As K.L. Ashok completed his speech the procession had come close, quite close. The drum beats, by nearly fifty drums beaters at the same time, got so loud that our speakers couldn’t overpower it.

We stood there waiting for the procession to pass-by.

Someone among us thought of playing the recorded songs we had. Some of us started to dance thinking we will keep our show on through our dance till the procession passes.

But the procession halted for a while instead of marching ahead.

Photo: Pallavi Rao

Photo: Pallavi Rao

Next to our event the procession stopped and kept beating drums like a challenge posed to Jai Bheem Rally. Conch was blown by several people at regular intervals. Vedic chantings were chanted continuously by the priestly class.Theatrics accompanying the procession performed their theatrics. Men wearing those huge masks danced as the masks’ perpetual smile looked at us as if laughing at us.

The procession would march ten steps and halt again. The long procession looked never ending. Even if they had just walked, without stopping, the procession would take around fifteen-twenty minutes to pass-by completely. That long a procession it was. But they wouldn’t just proceed. They would halt after every ten steps, with its theatrics, drummers, dancers and the innumerable vehicles carrying the contributions- food grains, vegetables etc.

We who had decided to dance till the end were tired. The entire day’s rally had not left much energy in us. We stopped our dance as sweat dripped from our bodies.

But the drums never stopped. The theatrics never stopped. Those masks never stopped smiling. Those saffron flags kept fluttering.

We stood. We stood silently. We stood silently for the procession to pass. We stood to complete our programme for which we had sweated and toiled. We stood to complete our programme which stood on our conviction and commitment to certain values certain belief system.
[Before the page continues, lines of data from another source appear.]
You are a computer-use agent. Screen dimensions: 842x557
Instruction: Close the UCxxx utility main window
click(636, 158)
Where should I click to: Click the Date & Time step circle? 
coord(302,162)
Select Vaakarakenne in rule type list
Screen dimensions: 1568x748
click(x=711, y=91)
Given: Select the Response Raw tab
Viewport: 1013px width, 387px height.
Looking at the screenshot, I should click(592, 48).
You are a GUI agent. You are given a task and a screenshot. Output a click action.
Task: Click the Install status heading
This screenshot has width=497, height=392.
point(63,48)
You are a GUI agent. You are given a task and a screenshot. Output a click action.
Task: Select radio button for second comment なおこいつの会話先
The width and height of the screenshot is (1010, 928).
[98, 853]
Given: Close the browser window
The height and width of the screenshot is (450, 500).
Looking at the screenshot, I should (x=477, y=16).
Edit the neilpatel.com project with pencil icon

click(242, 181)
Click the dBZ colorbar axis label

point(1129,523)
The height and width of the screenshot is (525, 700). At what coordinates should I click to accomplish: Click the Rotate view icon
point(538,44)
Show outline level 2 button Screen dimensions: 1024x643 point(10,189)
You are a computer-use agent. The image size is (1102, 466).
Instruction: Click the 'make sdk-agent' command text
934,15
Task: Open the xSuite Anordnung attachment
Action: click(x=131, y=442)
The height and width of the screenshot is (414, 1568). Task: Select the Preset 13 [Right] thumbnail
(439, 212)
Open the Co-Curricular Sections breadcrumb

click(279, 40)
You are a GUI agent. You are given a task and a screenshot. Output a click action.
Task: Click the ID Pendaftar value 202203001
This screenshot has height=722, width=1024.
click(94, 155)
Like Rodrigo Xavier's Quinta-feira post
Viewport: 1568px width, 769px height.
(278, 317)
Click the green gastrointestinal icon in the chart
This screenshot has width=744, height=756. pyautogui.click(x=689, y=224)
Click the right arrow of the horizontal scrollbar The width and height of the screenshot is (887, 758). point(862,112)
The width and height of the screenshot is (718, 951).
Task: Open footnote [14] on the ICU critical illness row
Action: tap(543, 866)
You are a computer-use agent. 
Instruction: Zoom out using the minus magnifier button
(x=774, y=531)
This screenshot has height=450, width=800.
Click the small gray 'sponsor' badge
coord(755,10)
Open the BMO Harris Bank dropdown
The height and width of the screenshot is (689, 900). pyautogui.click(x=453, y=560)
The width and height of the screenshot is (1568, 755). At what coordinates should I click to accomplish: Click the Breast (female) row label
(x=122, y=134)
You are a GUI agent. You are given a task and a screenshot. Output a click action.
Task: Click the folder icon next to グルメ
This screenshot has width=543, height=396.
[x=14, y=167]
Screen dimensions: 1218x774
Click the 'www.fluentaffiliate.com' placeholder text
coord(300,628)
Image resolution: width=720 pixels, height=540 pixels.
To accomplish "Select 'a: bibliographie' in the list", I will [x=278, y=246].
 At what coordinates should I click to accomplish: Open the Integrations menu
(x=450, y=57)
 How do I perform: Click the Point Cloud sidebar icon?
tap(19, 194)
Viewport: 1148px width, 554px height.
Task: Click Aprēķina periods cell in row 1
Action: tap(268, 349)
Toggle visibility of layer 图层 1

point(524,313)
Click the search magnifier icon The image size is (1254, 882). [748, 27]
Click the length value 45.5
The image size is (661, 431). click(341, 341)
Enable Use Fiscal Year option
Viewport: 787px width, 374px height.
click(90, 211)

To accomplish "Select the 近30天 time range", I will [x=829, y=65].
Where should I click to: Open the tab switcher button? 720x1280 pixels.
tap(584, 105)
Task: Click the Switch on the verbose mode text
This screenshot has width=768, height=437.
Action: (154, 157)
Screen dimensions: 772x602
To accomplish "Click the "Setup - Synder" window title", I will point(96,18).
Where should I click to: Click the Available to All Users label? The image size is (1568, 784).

We stood for more than half an hour, silently, waiting for the procession to pass and for us to continue with our programme.

One of the vehicles that was a part of the procession carried the banner saying it was carrying the contribution made by a particular police station in near Udupi.

Personal note: Standing and waiting there I felt like being bullied by a show of power. I felt helpless and defeated for the procession with its drums, theatrics, flags everything had overpowered the celebration of the man who fought for an egalitarian society. I felt insulted. I felt ashamed.

But waiting there taught me something. Something important: Resistance and revolution is also about holding on when the counter forces are bulldozing you. The hegemonic group will have the capital and the cultural capital to bully and make a spectacle of its power. To change that spectacle and thus the aesthetics of our space and our living, we might have to wait and as we wait we need to keep the show going.

The procession finally did pass. We got back to the mics. Speeches were made. Slogans were raised. Songs were sung. The drum beats had disappeared somewhere. The last thing the Clock Towere Circle heard that evening was not the drum beats nor the vedic chantings but the slogan JAI BHEEM.